Stored rows:
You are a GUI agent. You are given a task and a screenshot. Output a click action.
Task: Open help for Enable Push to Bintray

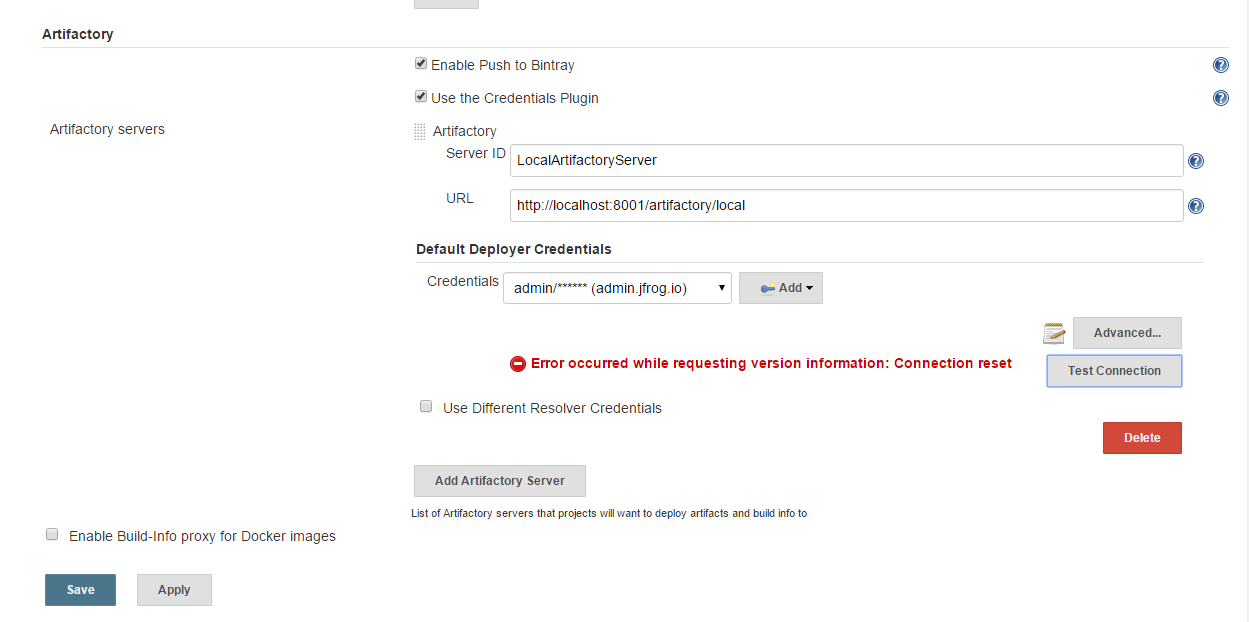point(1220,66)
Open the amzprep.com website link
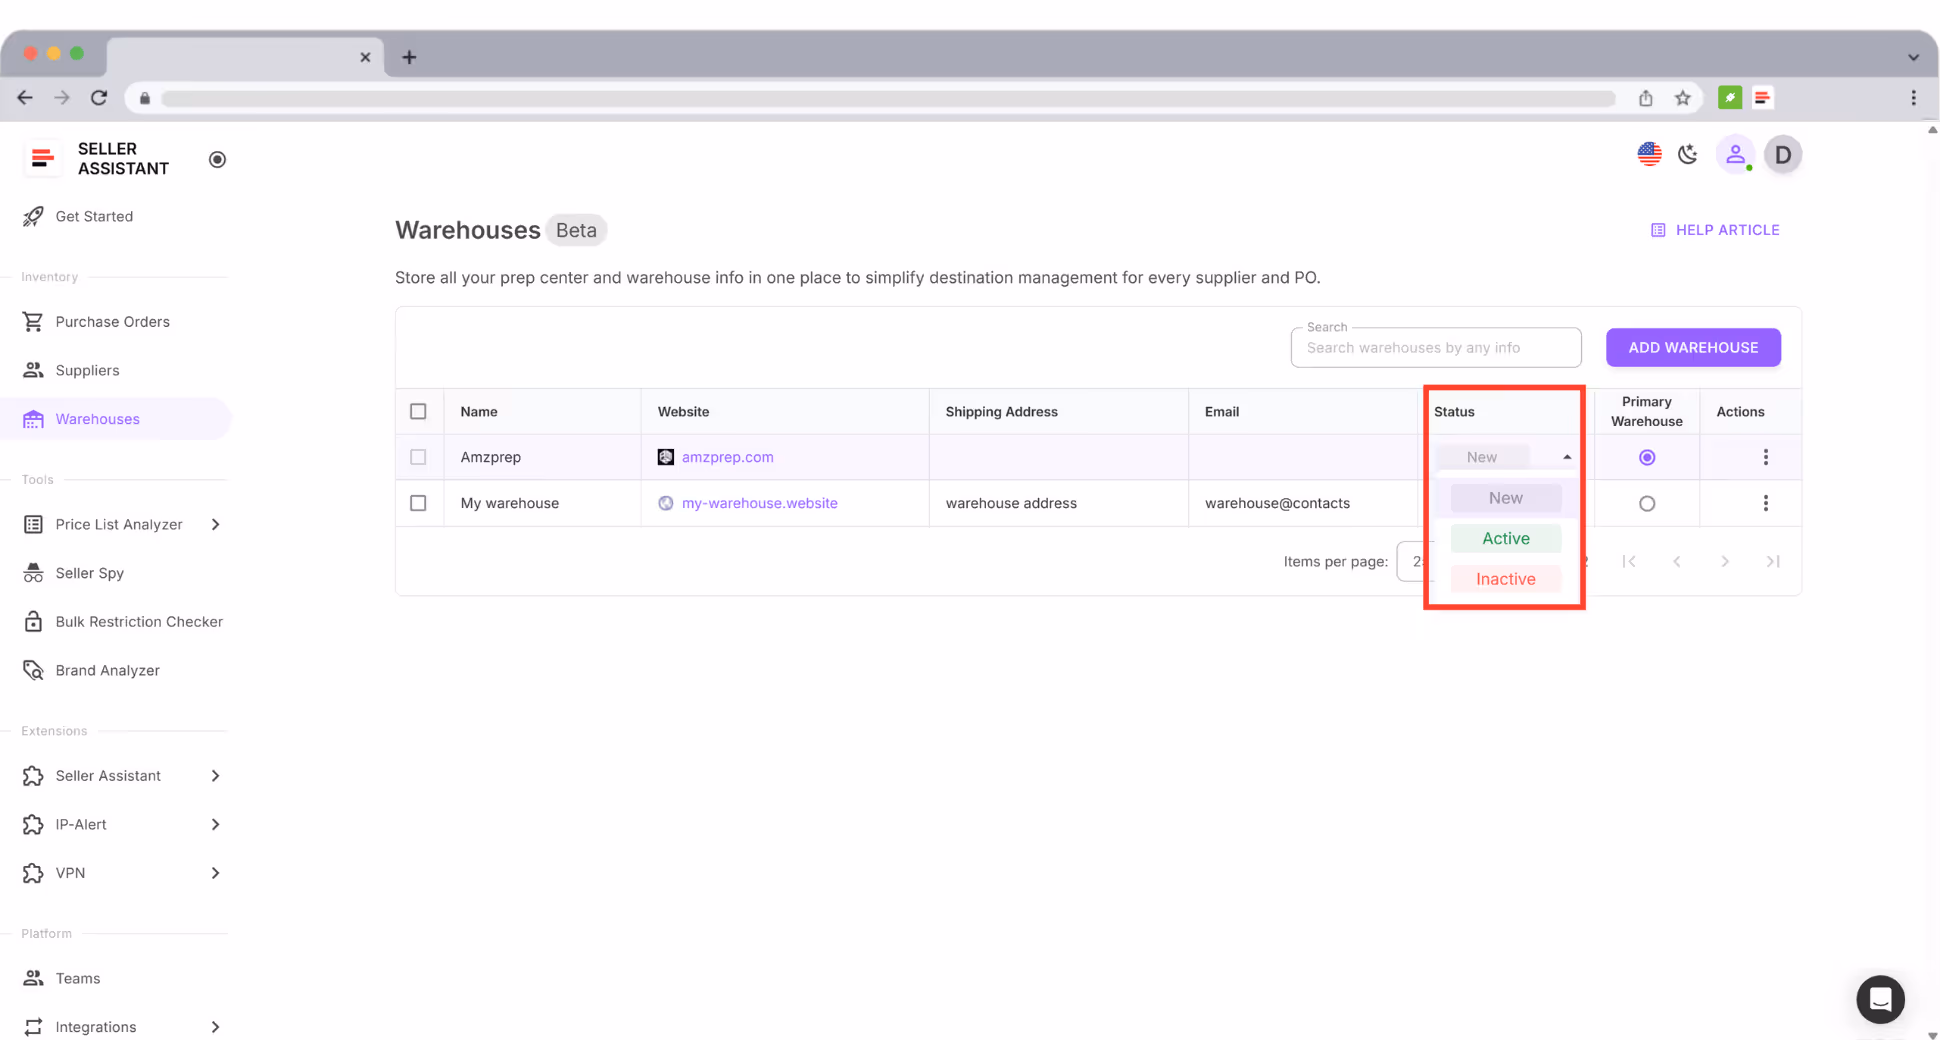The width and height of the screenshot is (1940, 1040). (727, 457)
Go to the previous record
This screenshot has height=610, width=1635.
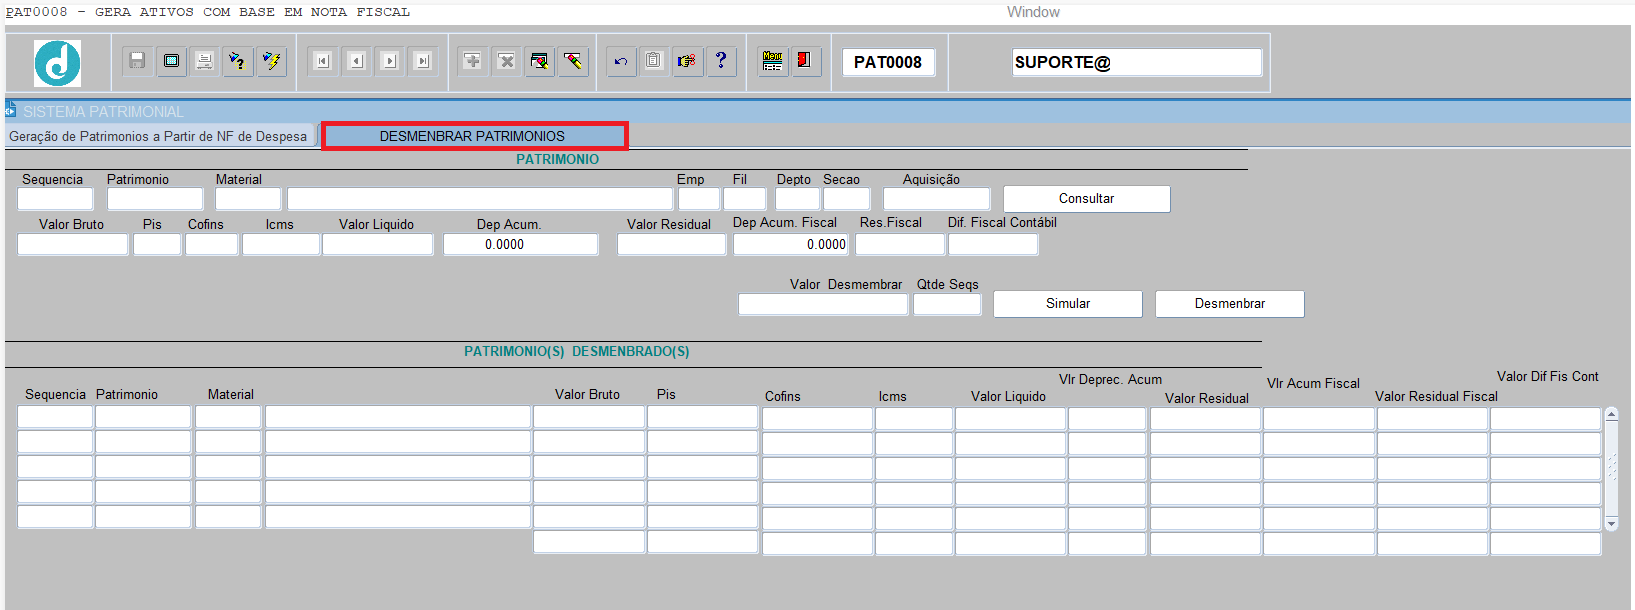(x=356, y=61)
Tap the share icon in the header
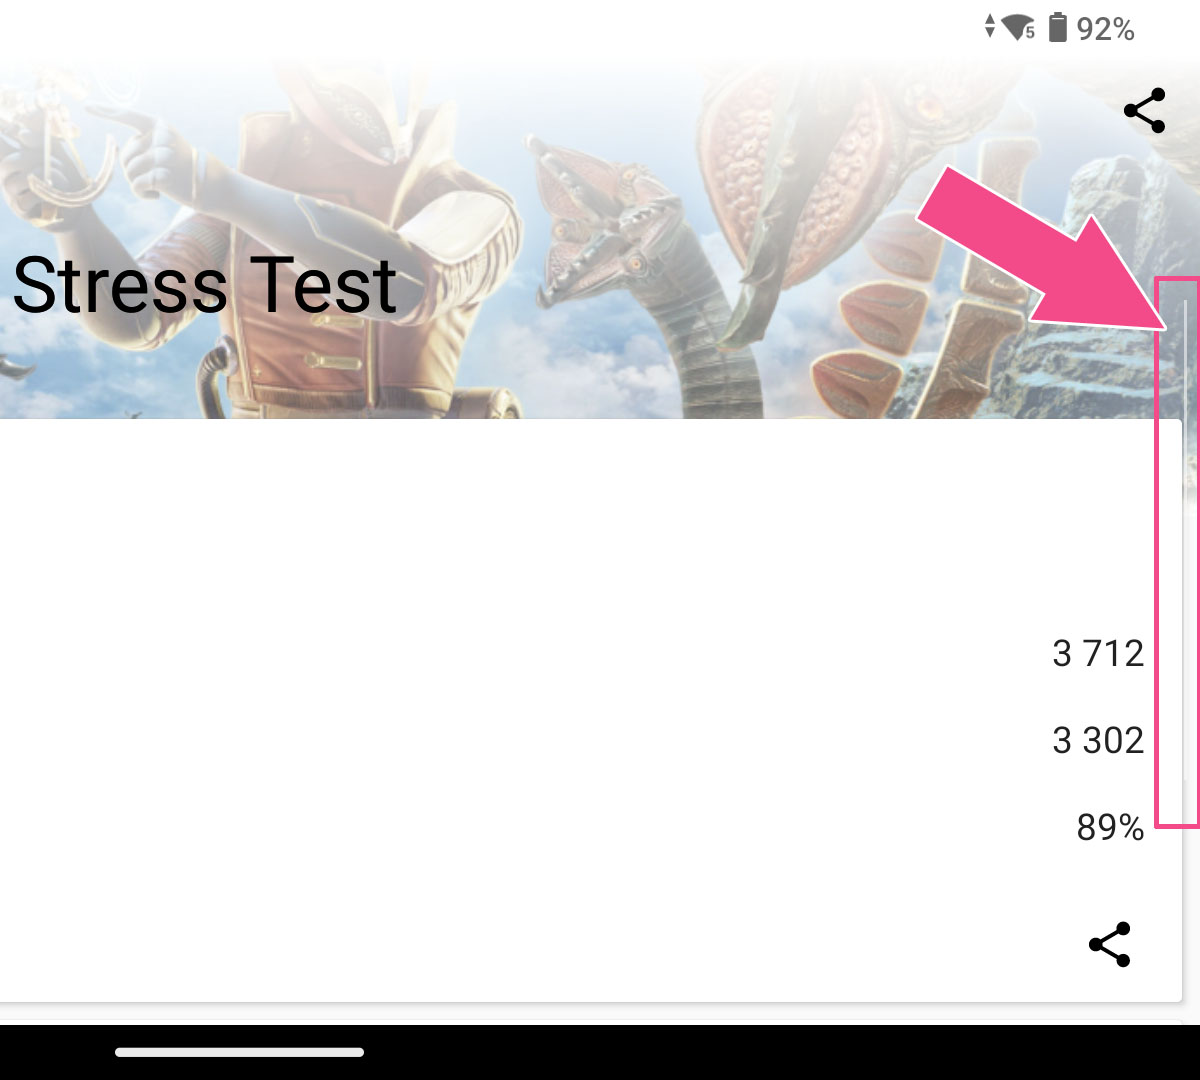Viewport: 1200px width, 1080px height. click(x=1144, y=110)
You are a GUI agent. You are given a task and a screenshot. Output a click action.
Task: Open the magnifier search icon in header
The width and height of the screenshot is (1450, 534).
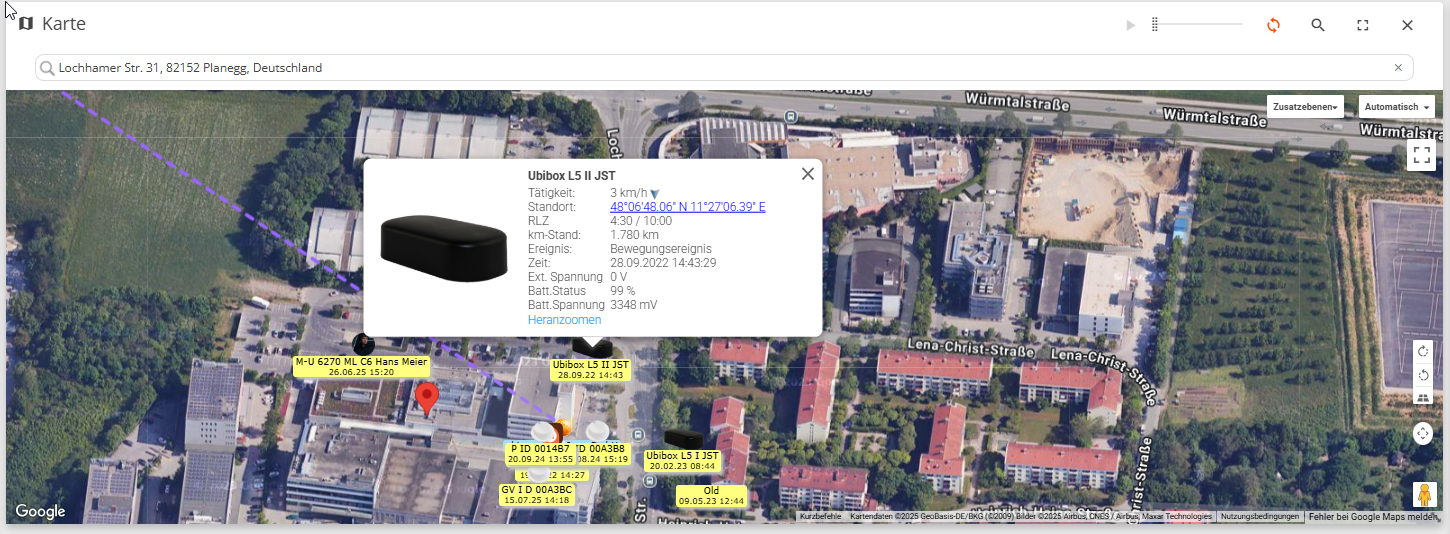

Aim: Write out all the rows above again word for word, leaving out the pictures.

Expected output:
You are a GUI agent. You are given a task and a screenshot. Output a click action.
Task: Open help for Enable Push to Bintray

point(1220,66)
Open the amzprep.com website link
The width and height of the screenshot is (1940, 1040). (727, 457)
Go to the previous record
This screenshot has height=610, width=1635.
(x=356, y=61)
Tap the share icon in the header
Viewport: 1200px width, 1080px height. click(x=1144, y=110)
You are a GUI agent. You are given a task and a screenshot. Output a click action.
Task: Open the magnifier search icon in header
The width and height of the screenshot is (1450, 534).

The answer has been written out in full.